[Assignment]: Each entry below has to be written out again without any change.

---------- Information given

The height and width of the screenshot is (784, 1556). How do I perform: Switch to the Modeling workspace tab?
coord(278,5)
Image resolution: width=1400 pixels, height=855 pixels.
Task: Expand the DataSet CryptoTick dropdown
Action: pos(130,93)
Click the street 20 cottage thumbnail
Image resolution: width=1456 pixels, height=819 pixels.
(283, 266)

--------------------

[Solution for this exercise]:
The height and width of the screenshot is (784, 1556). How do I perform: Switch to the Modeling workspace tab?
coord(278,5)
Image resolution: width=1400 pixels, height=855 pixels.
Task: Expand the DataSet CryptoTick dropdown
Action: pos(130,93)
Click the street 20 cottage thumbnail
Image resolution: width=1456 pixels, height=819 pixels.
(283, 266)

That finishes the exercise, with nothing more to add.